There isn’t a gleam of good sense anywhere in this picture. When the tin pans talk about not wanting to leave, because they’ve put down roots here, and say that they came to this site to raise children and that they have family graves here, you think. They’ve been working these dinky claims for generations? They must be crazy. But the music track is reverential, as is to be expected when people talk of family values. Eastwood came up with the idea for this movie himself, but could Butler and Shryack have started out with a script about homesteaders, decided to make it look a little different from Shane by changing them to gold miners, and failed to make the necessary readjustments? (This may be an ecologically minded Western, but it’s strip-mining Shane.) Plot details are slovenly. It’s explained that Carrie Snodgress’s husband simply took off. but his still being around somewhere doesn’t seem to bother Michael Moriarty, the leader of the pans, who keeps asking her to marry him. And Moriarty has a baffling sequence of riding into town for supplies, passing over patches of snow (the shots don’t match), and then arriving at the store and talking cheerily about putting in provisions before the cold weather comes, as if it were weeks in the future.
Horses are supremely photogenic, so a Western always has something going for it. But Pale Rider, with its attempt at a folkloric hero, doesn’t provide what Eastwood’s public can usually count on in his tough- cop pictures: the tension that makes him dangerous. When Eastwood’s cop. baiting a bad guy, says, “Make my day.” it’s a laugh line, because he’s acknowledging what the audience already knows—that he’s holding back, that he wants to shoot. The climactic gunfight in Pale Rider is a bust, because although Eastwood as Avenging Angel gets to knock off all seven mercenaries, he isn’t revved up. Is it the art bug that got into him? He kills them methodically. It’s like target practice, and the audience doesn’t get the charge it gets from his chief emotion when he’s Dirty Harry—his feeling angry so deep down that he’s almost trembling, he’s on the verge of exploding. (What’s disgusting about the Dirty Harry movies is that Eastwood plays this angry tension as righteous indignation. He never seems to examine the insides of the character.)

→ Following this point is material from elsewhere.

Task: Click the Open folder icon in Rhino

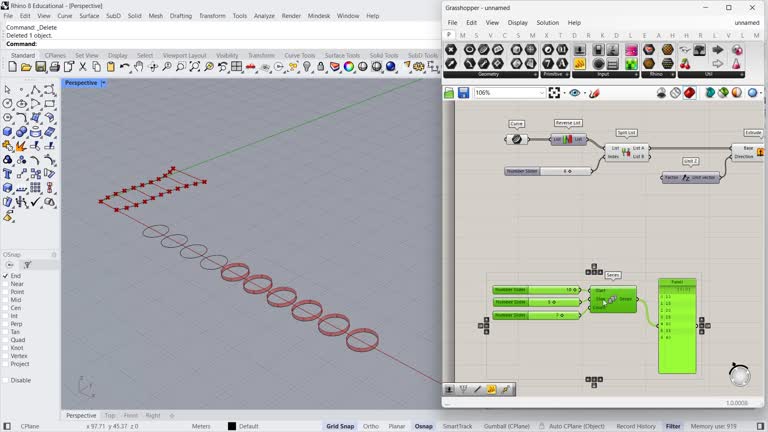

As an actor, Eastwood never lets down his guard. His idea of being a real man is that it’s something you have to pretend to be—as Sergio Leone put it, he’s wearing a suit of armor. This actor has made a career out of his terror of expressiveness. Now here he is playing a stiff, a ghost. It’s perfect casting, but he doesn’t have the daring to let go and have fun with it. Even as a ghost, he’s armored.